Data excerpts
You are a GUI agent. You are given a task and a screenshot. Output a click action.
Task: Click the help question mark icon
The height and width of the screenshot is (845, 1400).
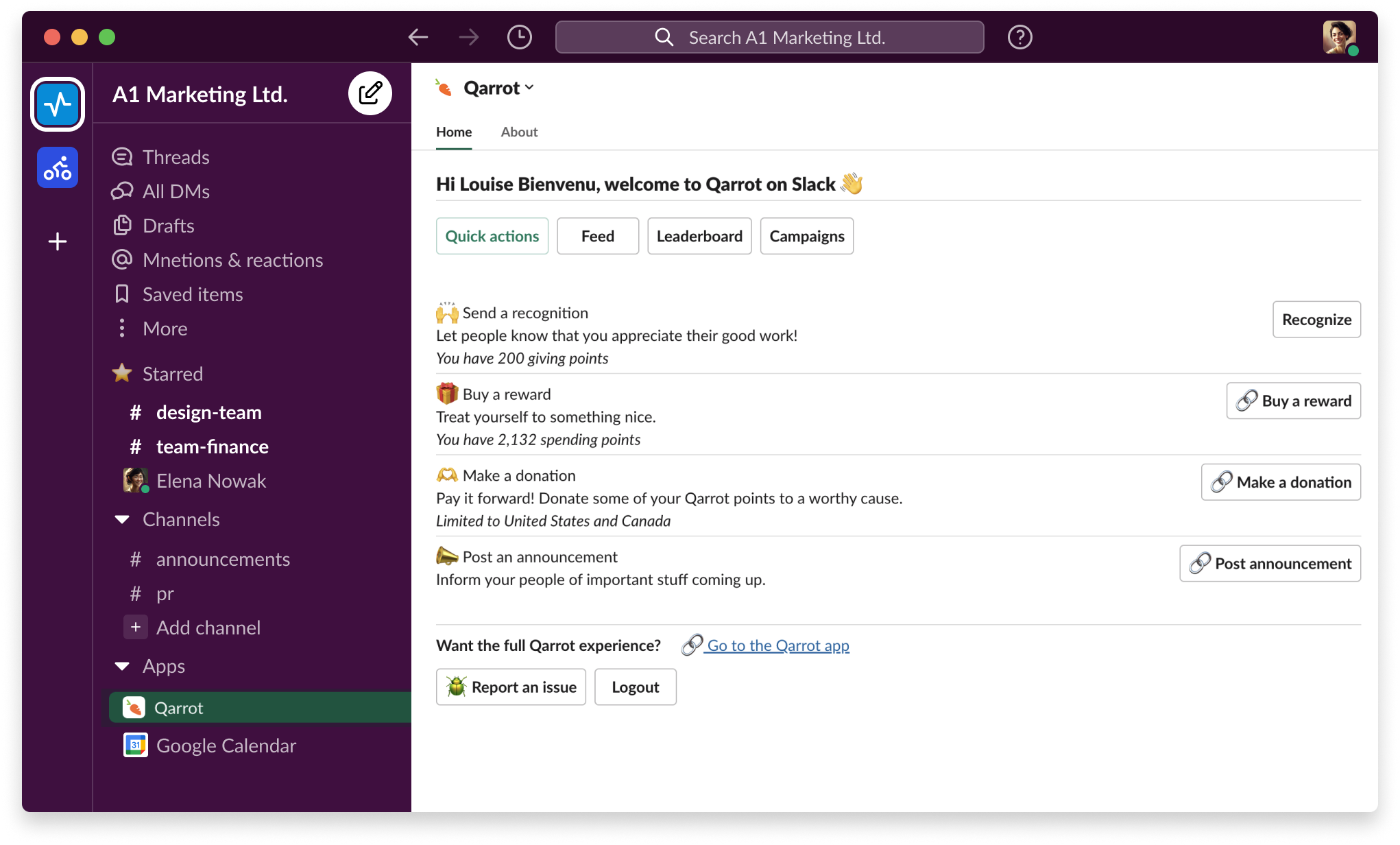1019,37
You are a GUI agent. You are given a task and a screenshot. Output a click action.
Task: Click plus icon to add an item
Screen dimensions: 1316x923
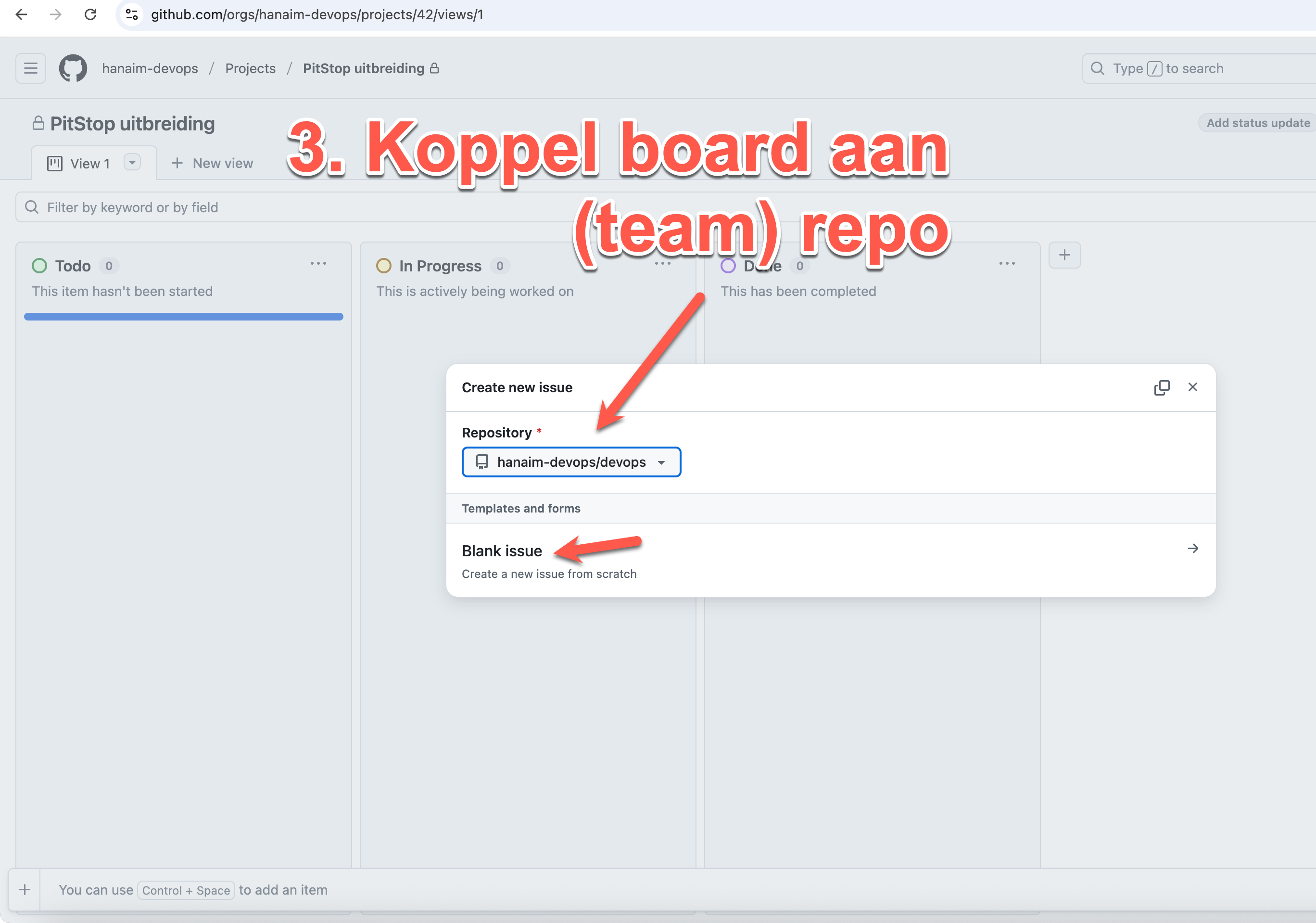click(25, 889)
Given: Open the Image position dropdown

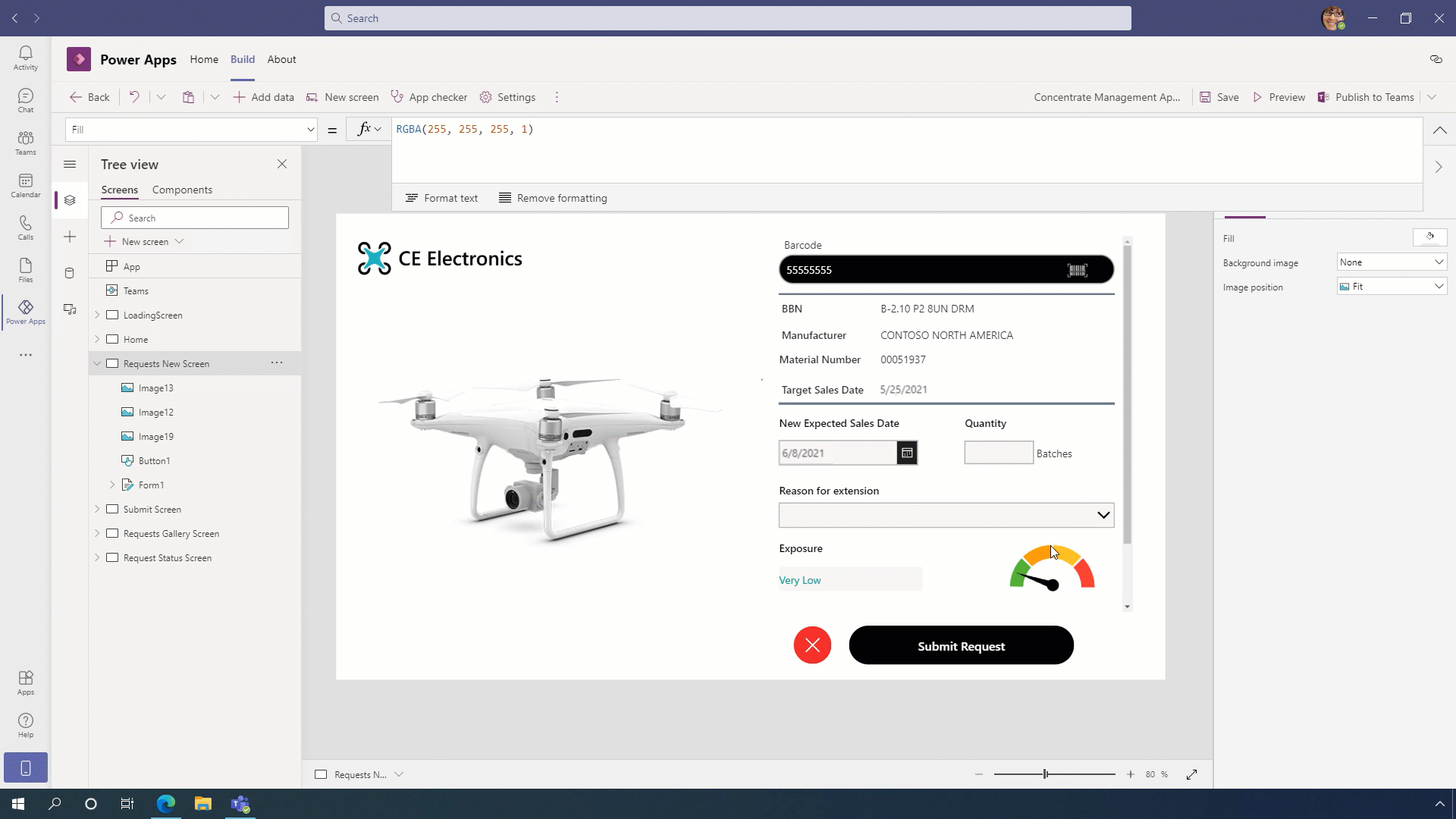Looking at the screenshot, I should point(1392,287).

Task: Once the line containing "Task: Click plus icon to add an item" is located, write out exactly that line and each one after it to the end of the records above, excluding pictures and nothing else.

Answer below:
Task: Click plus icon to add an item
Screen dimensions: 1316x923
click(25, 889)
Given: Open the Image position dropdown

Looking at the screenshot, I should point(1392,287).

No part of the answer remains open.